Browder’s 17-year-old son has been sanctioned by the Russian government for his work exposing cryptocurrency schemes used to evade sanctions, making him the youngest person ever subjected to Russian punitive measures.
The financier, whose grandfather was general secretary of the American Communist Party, maintained that well-regulated capitalism remains the best system for prosperity. He distinguished between legitimate wealth creation and corruption, which he described as “government officials acting outside the national interest for money.”
Browder said the war in Ukraine was launched not for imperial ambitions but to protect Putin from domestic anger over his kleptocratic rule. “If a million people march on Red Square, he’s finished,” Browder said, describing Putin as “a tiny little man” who is “scared to death of his own people.”
He expressed cautious optimism about American institutions surviving Trump’s presidency, noting that courts continue to rule against administration decisions and media report on corruption. “The people of America versus kleptocracy” is how Browder characterised the current struggle.
Ukraine has demonstrated that a nation need not be a superpower to fight one, Browder said, praising Kyiv’s resilience and innovative use of drone technology to target Russian oil infrastructure.

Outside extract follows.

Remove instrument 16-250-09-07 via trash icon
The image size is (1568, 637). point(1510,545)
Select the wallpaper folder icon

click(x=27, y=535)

Between 25 and 40 per cent of Russian oil refining capacity has been destroyed or impacted, he added.
The conflict will ultimately be resolved by battlefield realities rather than diplomacy, Browder concluded. “The only way this thing ends is either the Russians win, in which case we’re fighting with them because he needs another war with the West, or the Ukrainians win, and if they win, Putin will be removed by his own people.